UMN cancer researcher named National Cancer Institute Outstanding Investigator
Jeffrey Miller, M.D., deputy director of the Masonic Cancer Center, University of Minnesota, has been awarded over $6 million by the National Cancer Institute’s Outstanding Investigator program. The selection process is highly competitive and Miller is one of fewer than 50 this fiscal year to receive the award - and the only in Minnesota.
The award is designed to give outstanding researchers the freedom to take more risks, to be more adventurous in their line of inquiry, and to provide a sufficient amount of time to develop new techniques by providing seven years of financial support.
The project cited in the award announcement is focused on targeting natural killer (NK) cells to combat solid tumor malignancies via immunotherapy.
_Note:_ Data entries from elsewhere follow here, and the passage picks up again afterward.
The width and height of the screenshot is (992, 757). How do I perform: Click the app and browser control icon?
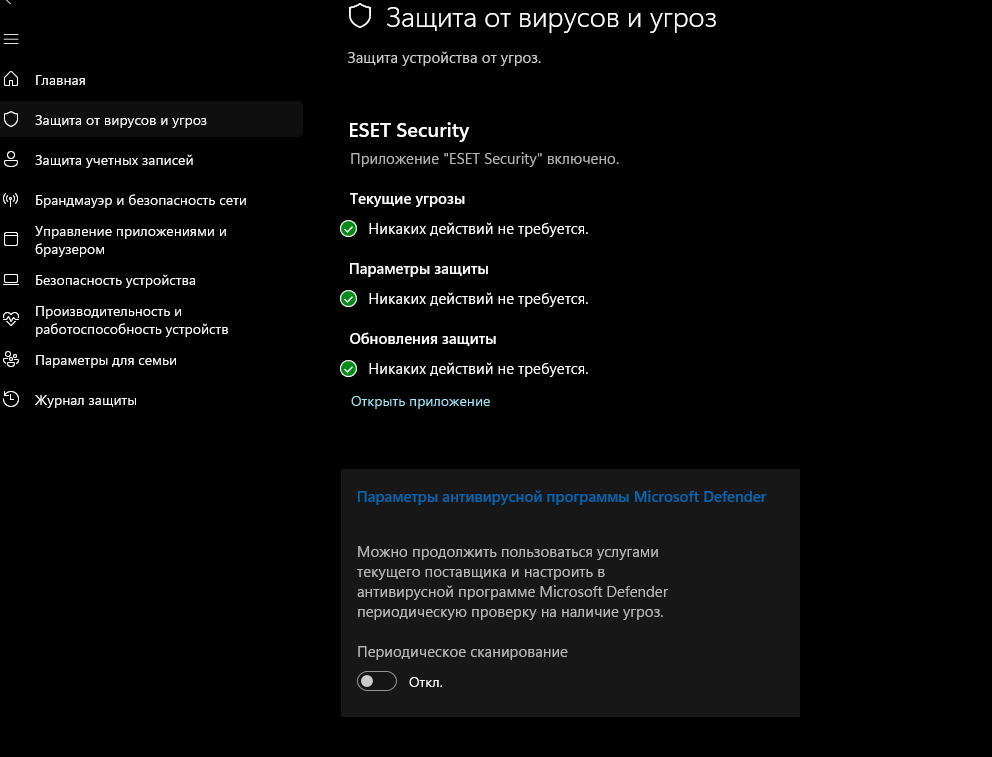pos(11,240)
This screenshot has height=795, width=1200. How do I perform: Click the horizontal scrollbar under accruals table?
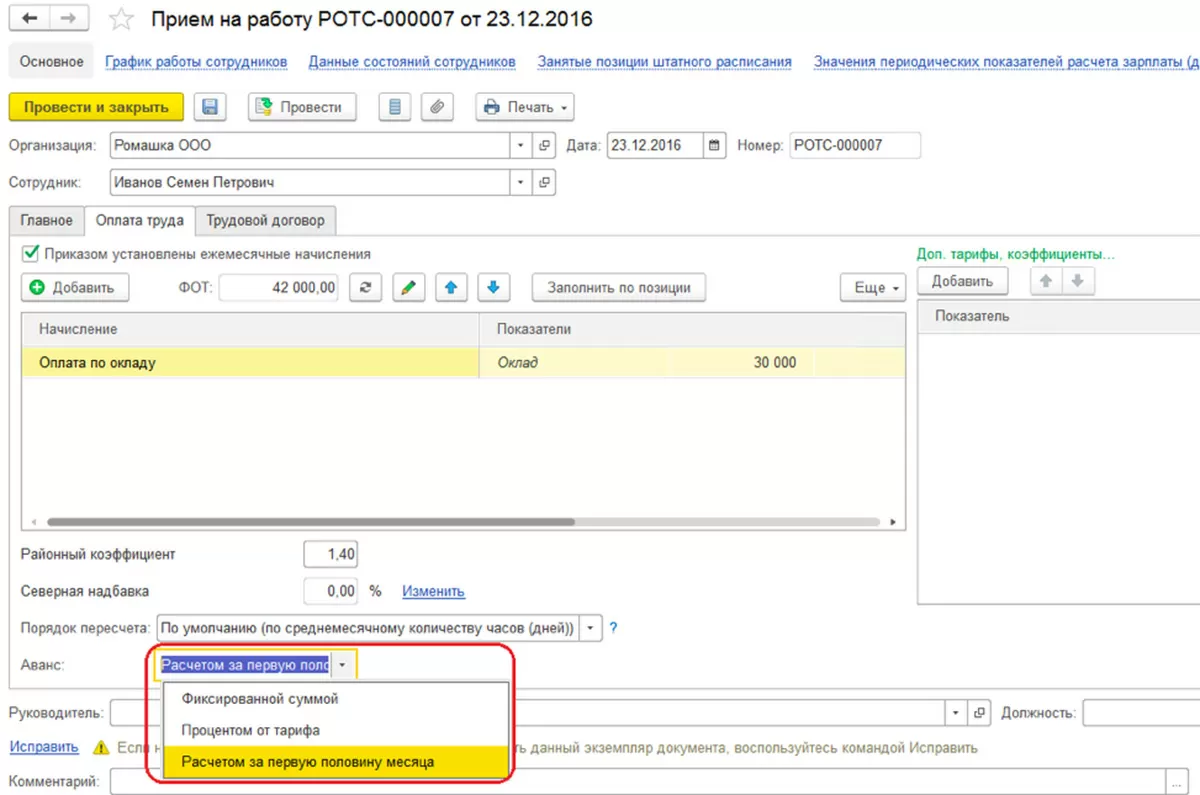point(311,522)
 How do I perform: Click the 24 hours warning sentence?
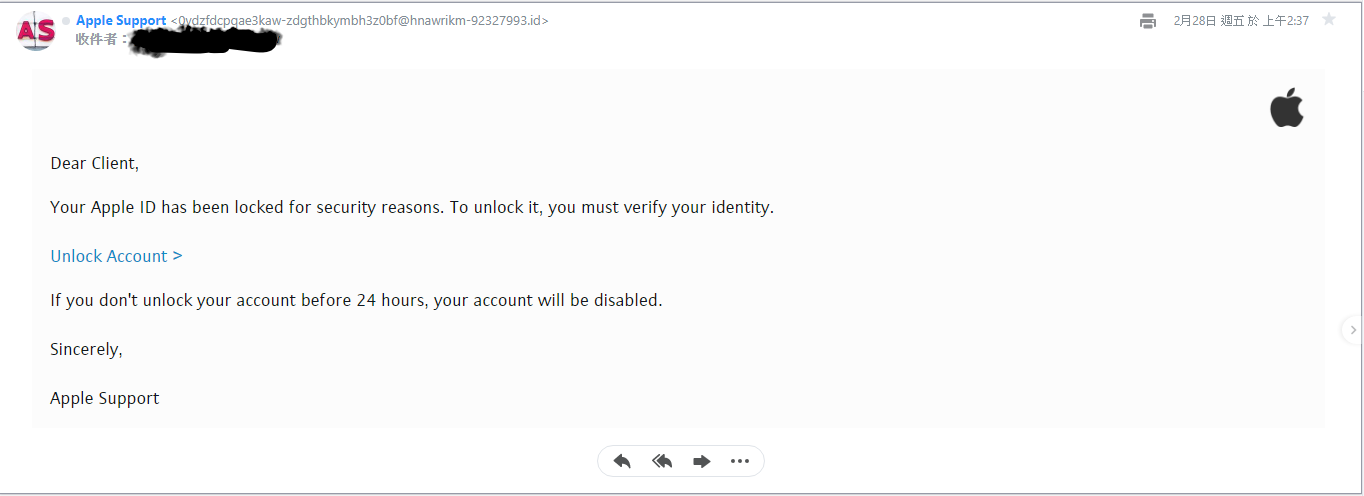(356, 300)
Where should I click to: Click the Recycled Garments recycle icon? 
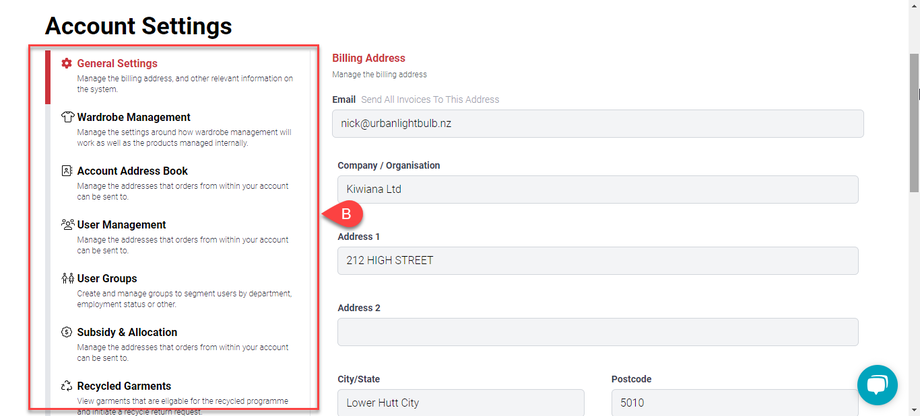click(x=67, y=386)
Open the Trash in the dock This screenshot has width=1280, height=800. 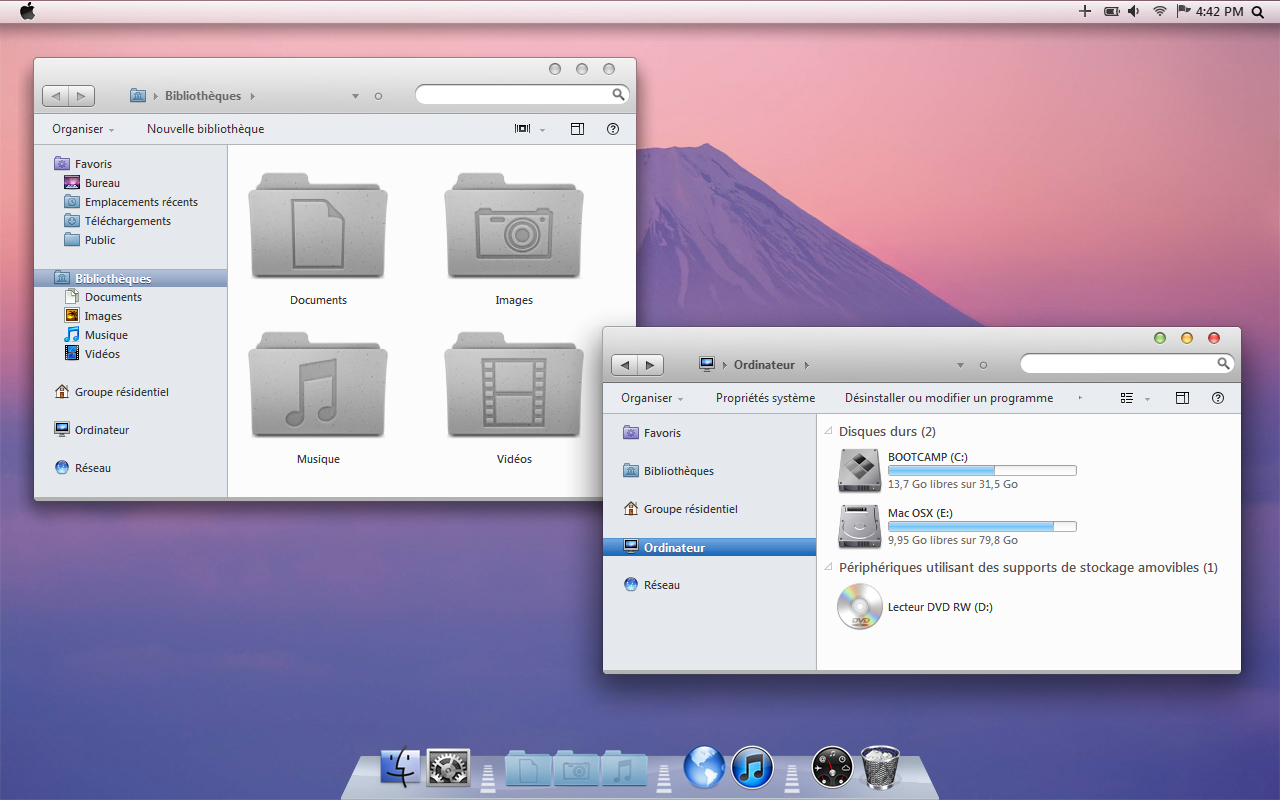coord(881,768)
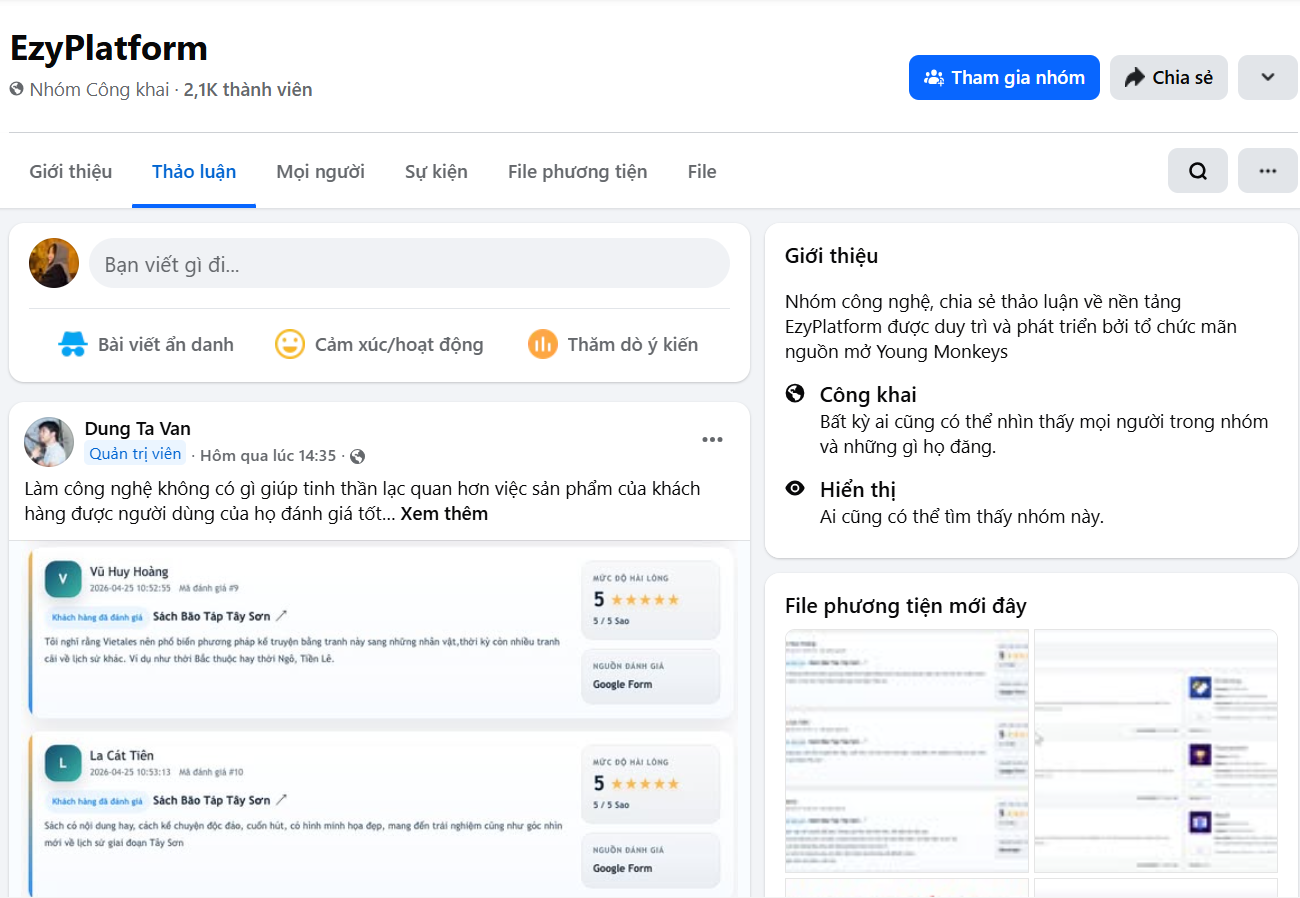The height and width of the screenshot is (898, 1300).
Task: Click Dung Ta Van's profile picture
Action: click(49, 442)
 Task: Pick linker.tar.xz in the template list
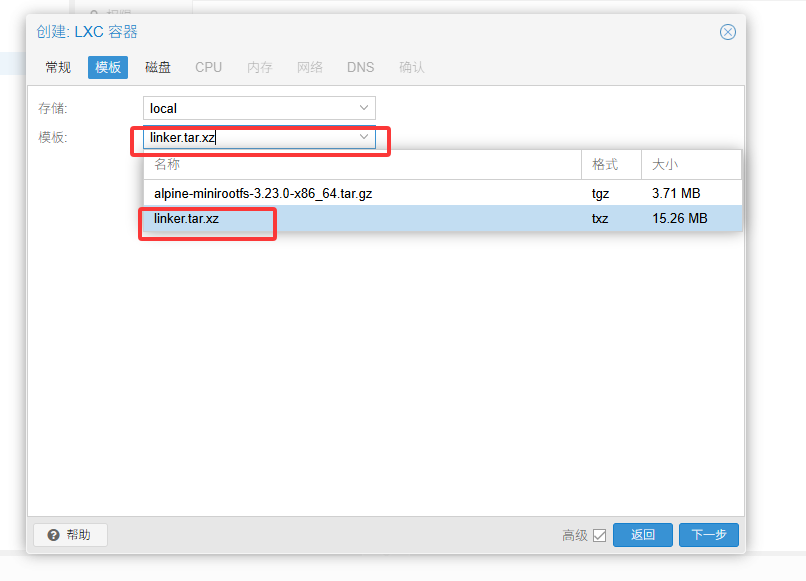tap(186, 218)
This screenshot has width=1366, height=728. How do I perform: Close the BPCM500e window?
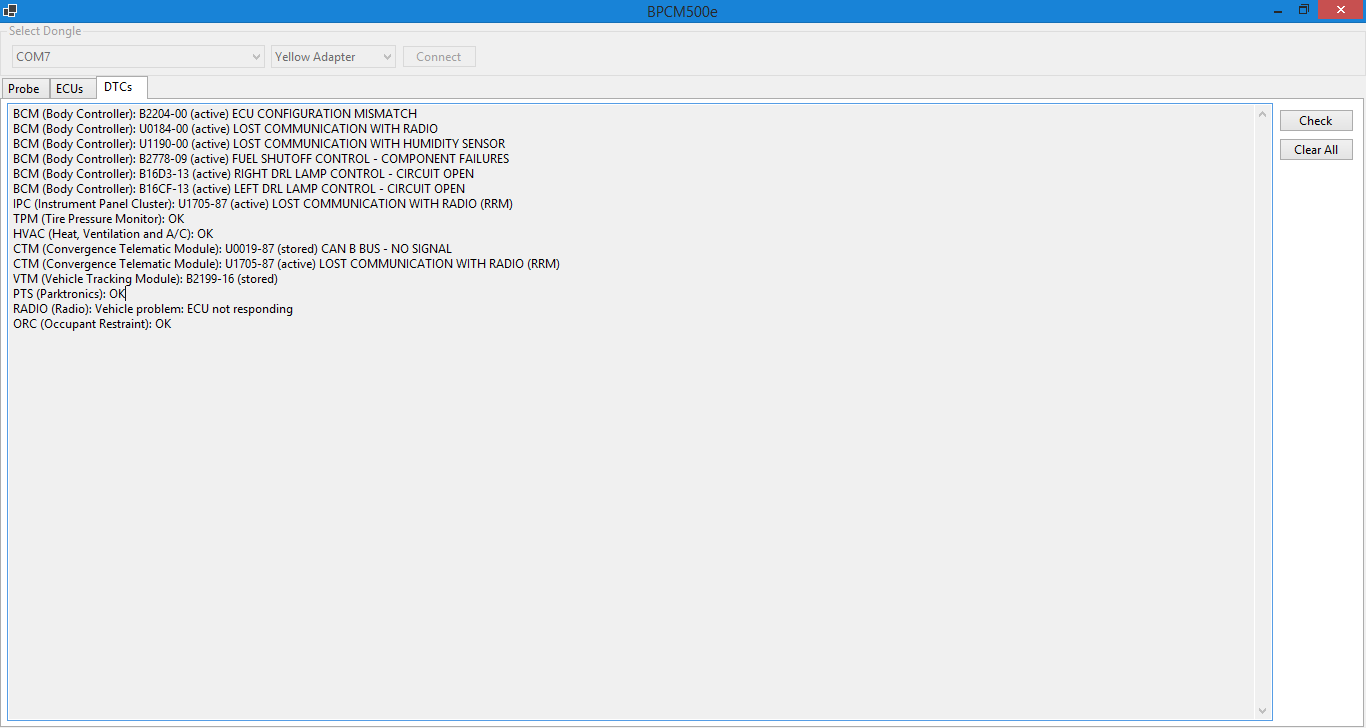pyautogui.click(x=1341, y=10)
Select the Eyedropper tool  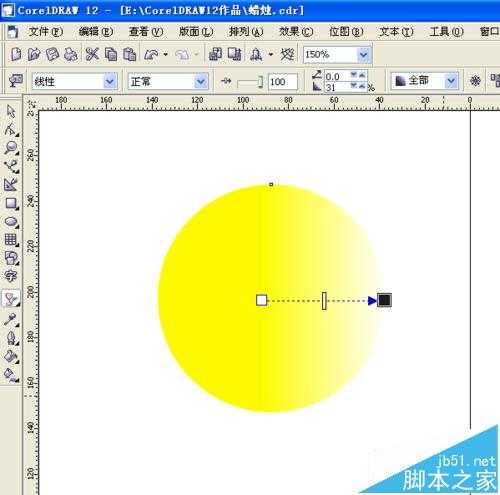click(10, 320)
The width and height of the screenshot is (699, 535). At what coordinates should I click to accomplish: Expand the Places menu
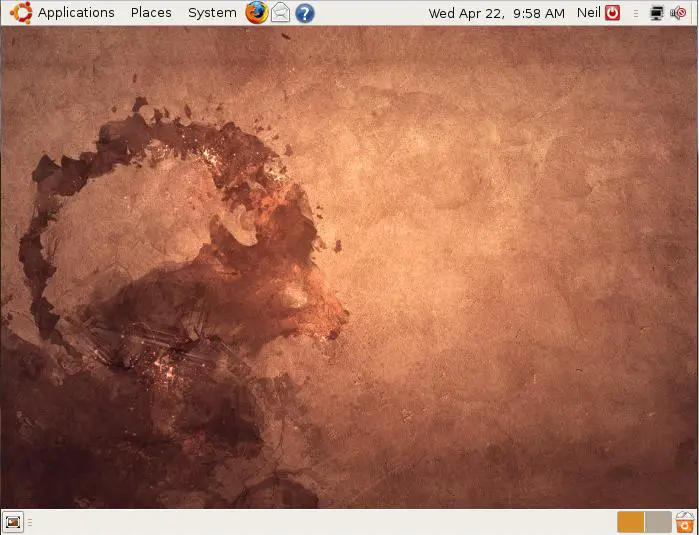pos(151,13)
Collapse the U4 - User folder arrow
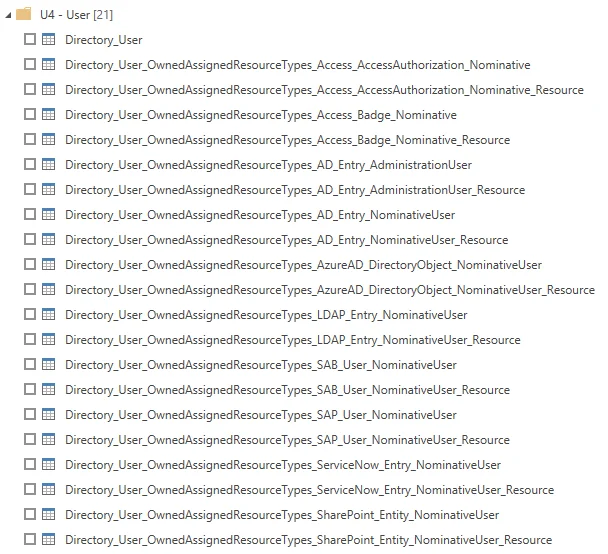Viewport: 608px width, 554px height. tap(8, 15)
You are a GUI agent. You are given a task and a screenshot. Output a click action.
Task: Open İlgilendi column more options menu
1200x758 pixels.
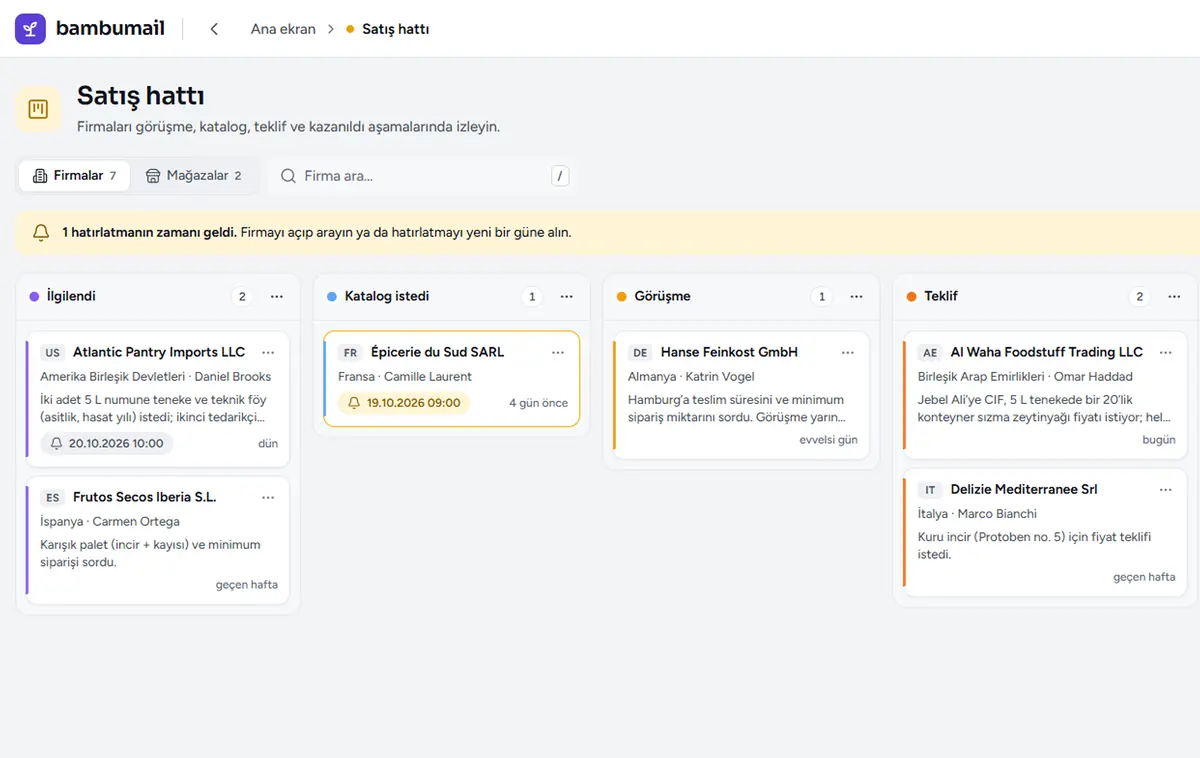point(277,297)
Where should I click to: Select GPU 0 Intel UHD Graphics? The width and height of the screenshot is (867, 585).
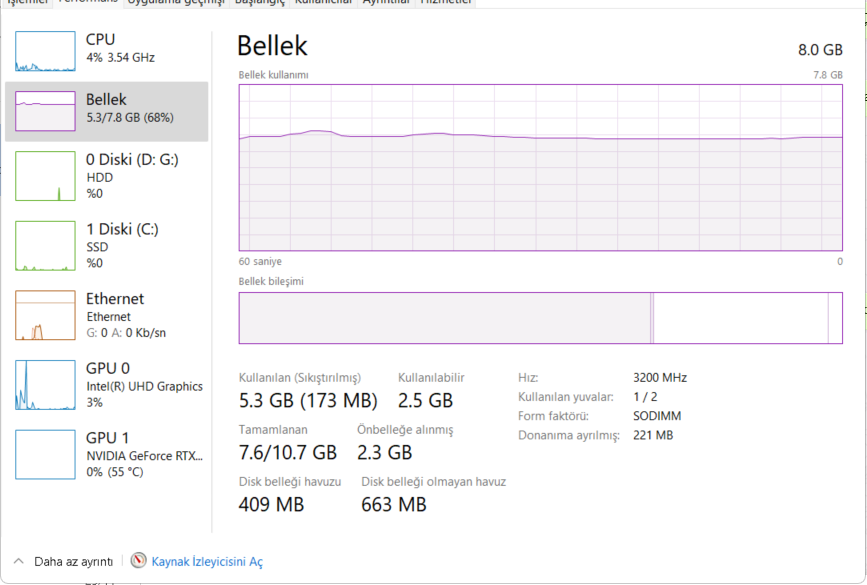107,385
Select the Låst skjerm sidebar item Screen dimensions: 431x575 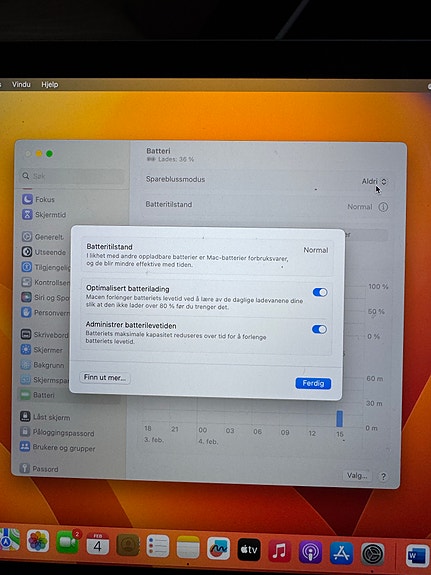point(45,417)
Miller is internationally known for pioneering the basic research and clinical investigation of NK cell-based therapeutics, which has the ability to target cancer cells while leaving normal cells unharmed. This has the potential of transforming the treatment of cancer by eliminating the side effects associated with high doses of chemotherapy and radiation.
Miller holds the Roger L. and Lynn C. Headrick Chair in Cancer Therapeutics at the University of Minnesota. He is a practicing hematologist/oncologist at University of Minnesota Medical Center and the Masonic Cancer Clinic.
“This notable award and the collaboration with Fate Therapeutics, are validation of the exceptional work done by Jeff Miller and his team, to identify the potential of NK cells and the therapeutic opportunities,” said Douglas Yee, M.D., director of the Masonic Cancer Center. “The Masonic Cancer Center and its members remain dedicated to exceptional translational research, using robust research to bring big ideas from bench to bedside. We believe immunotherapy is the future of cancer research, and are excited to have such a strong team dedicated to this project.”
The Oustanding Investigator Award is supported by the National Institutes of Health (NIH) grant number R35CA 197292.